The given quantum numbers are \(n=4\), \(l=1\), and \(m_l=0\). Since both \(l\) and \(m_l\) have specified values, there is no freedom to choose other values. The only remaining quantum number is \(m_s\), which can be either \(-1/2\) or \(1/2\). Thus, the maximum number of electrons for the given values of \(n\), \(l\), and \(m_l\) is 2.

Key concepts

Atomic Orbitals

Understanding atomic orbitals is fundamental in exploring the arrangement of electrons within atoms. Orbitals are regions within an atom where there is a high probability of finding an electron. Each orbital corresponds to specific energy levels denoted by the quantum number 'n'.

For any value of the principal quantum number, 'n', there are 'n^2' orbitals. For instance, if 'n=3', there are 3^2, that is 9 orbitals in total. These orbitals are further categorized based on the angular quantum number 'l', which ranges from 0 to 'n-1' and designates the shape of the orbital, commonly known as 's', 'p', 'd', or 'f'.

The magnetic quantum number 'm_l', another crucial aspect, determines the orientation of the orbital in space and takes on values from '-l' to '+l', including zero. Therefore, for an orbital where 'n=3' and 'l=2' (a 'd' orbital), 'm_l' can be -2, -1, 0, 1, or 2, each orientation hosting up to 2 electrons due to electron spin—described by the spin quantum number 'm_s', which can be either -1/2 or +1/2.

Electron Configuration

Electron configuration outlines how electrons are distributed among the atomic orbitals in an atom. It follows the Pauli Exclusion Principle, which states that no two electrons can have the identical set of four quantum numbers. As a result, each electron in an atom has a unique 'address' consisting of 'n', 'l', 'm_l', and 'm_s'.

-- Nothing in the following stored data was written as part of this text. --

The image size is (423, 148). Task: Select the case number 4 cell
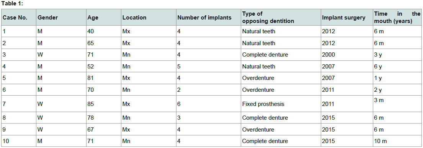coord(18,66)
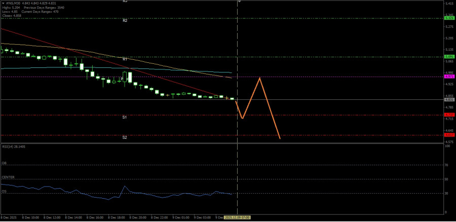Click the chart shift triangle marker at top
This screenshot has height=222, width=456.
click(239, 2)
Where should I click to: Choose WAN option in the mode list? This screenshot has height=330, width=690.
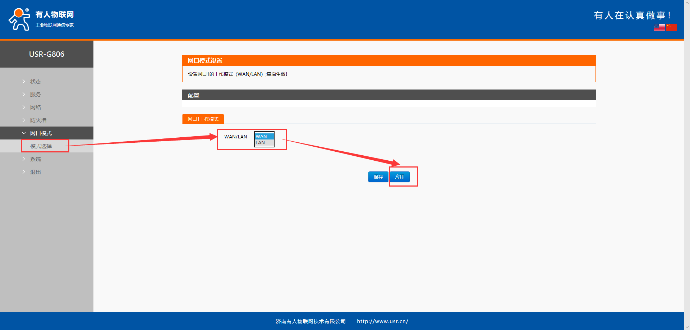coord(264,137)
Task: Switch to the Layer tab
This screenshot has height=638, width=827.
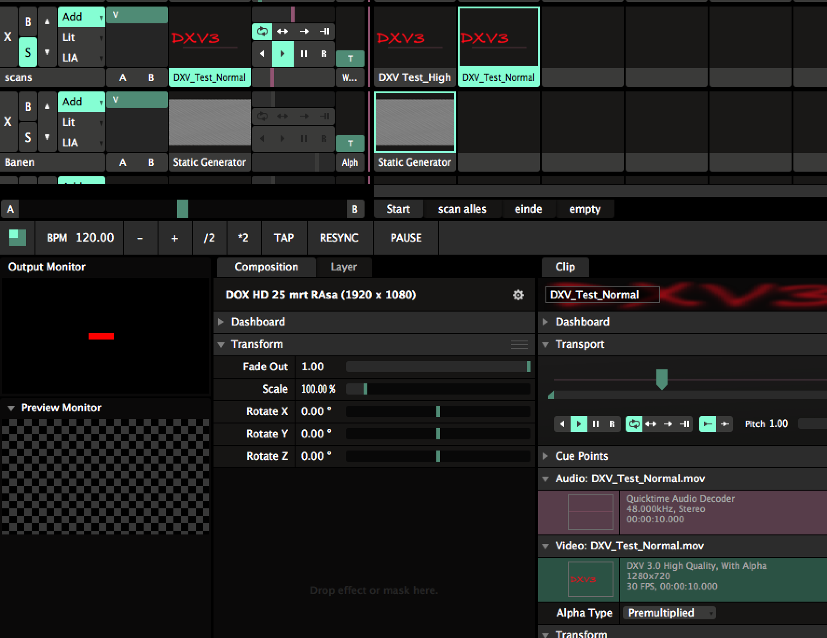Action: click(344, 267)
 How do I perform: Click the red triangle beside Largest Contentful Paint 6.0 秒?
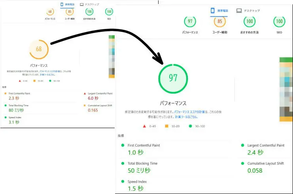tap(85, 94)
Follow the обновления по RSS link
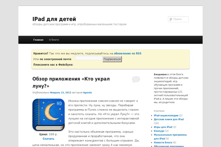The image size is (221, 147). point(127,53)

The arrangement of electrons starts with the lowest energy level, gradually filling up to higher levels—a process described by the Aufbau principle. Notably, the sublevels within a principal energy level can be of different energies, with 's' being the lowest, followed by 'p', then 'd', and 'f' respectively.

When looking at quantum numbers to determine the maximum number of electrons, for example in the case of 'n=4, l=3', this implies an 'f' orbital at the fourth energy level. Since 'l=3', the values of 'm_l' range from -3 to +3, making a total of 7 possible orientations, each capable of holding 2 electrons accounting for spins, resulting in a maximum of 14 electrons for this condition.

Quantum Mechanical Model

The quantum mechanical model of the atom presents a sophisticated framework for understanding atomic and subatomic behaviors. It portrays electrons not as particles in fixed orbits but as wave-like entities in orbitals with calculated probabilities of their presence at any given point.

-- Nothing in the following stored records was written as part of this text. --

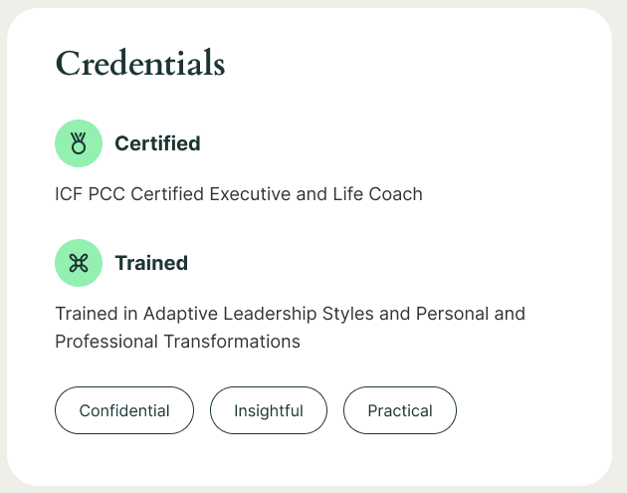Click the word "Coach" in the certification line

(x=398, y=194)
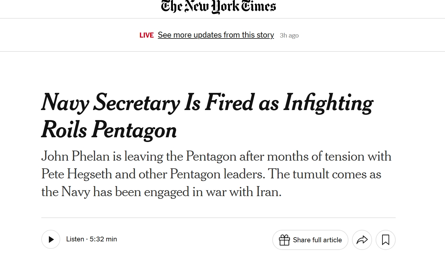Play the article audio narration

pos(51,239)
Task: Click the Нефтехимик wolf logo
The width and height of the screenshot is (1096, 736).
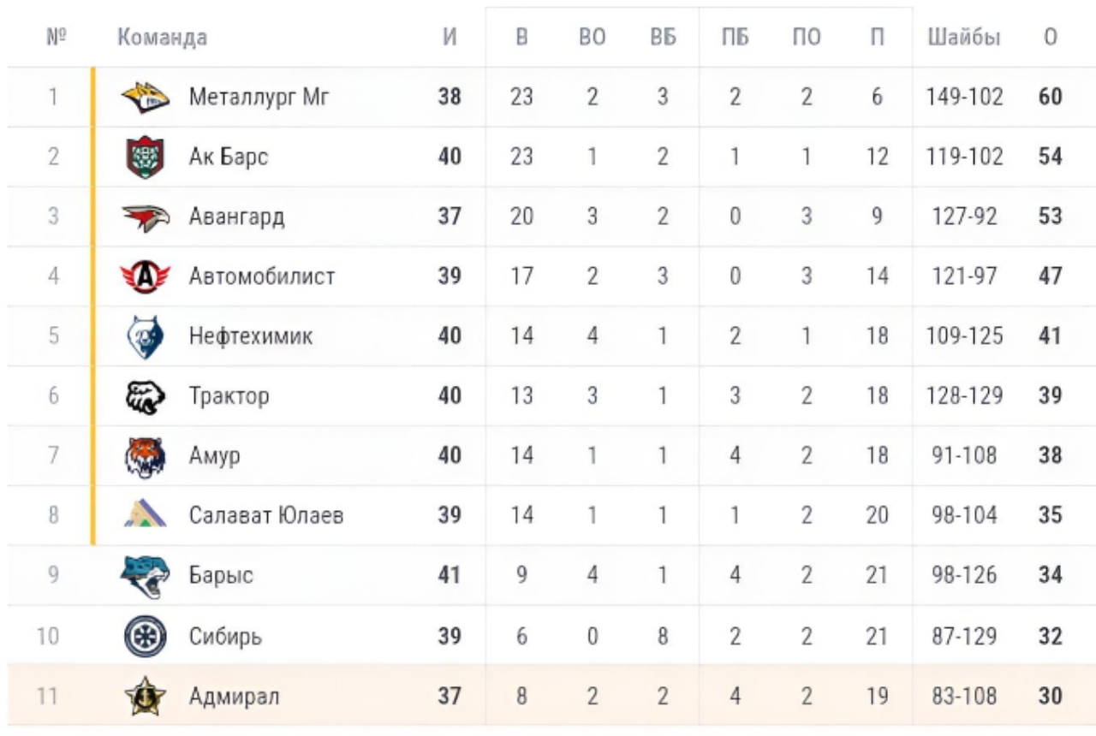Action: (x=145, y=336)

This model is defined by the set of four quantum numbers: principal (n), angular momentum (l), magnetic (m_l), and spin (m_s), each detailing different characteristics and restrictions for electron placement within the atom. Together, they give an electron its unique state and help chemists predict chemical and physical properties of elements.

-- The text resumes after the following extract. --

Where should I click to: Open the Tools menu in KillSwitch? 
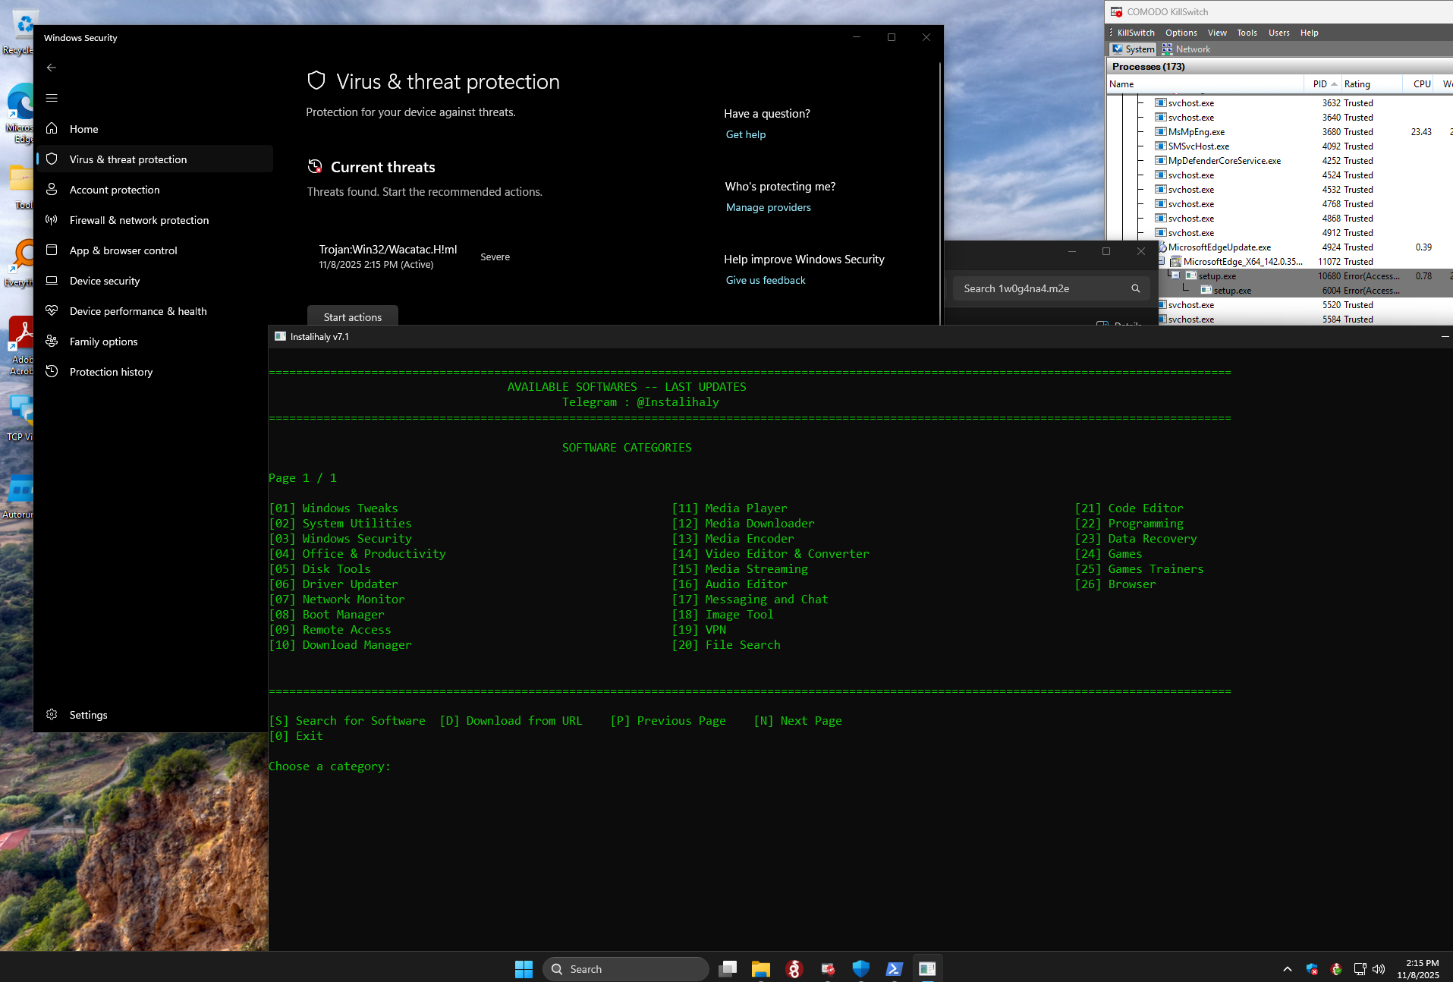1247,33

In exercises asking for the maximum number of electrons with specific quantum numbers, we apply all these principles. For example, given 'n=5, l=3, m_l=2', it specifies a single 'f' orbital at the fifth energy level, with a fixed orientation. With only two possible spin states, the maximum number of electrons here is restricted to just 2, reflecting the exclusivity and specificity imparted by quantum numbers in the realm of quantum mechanics.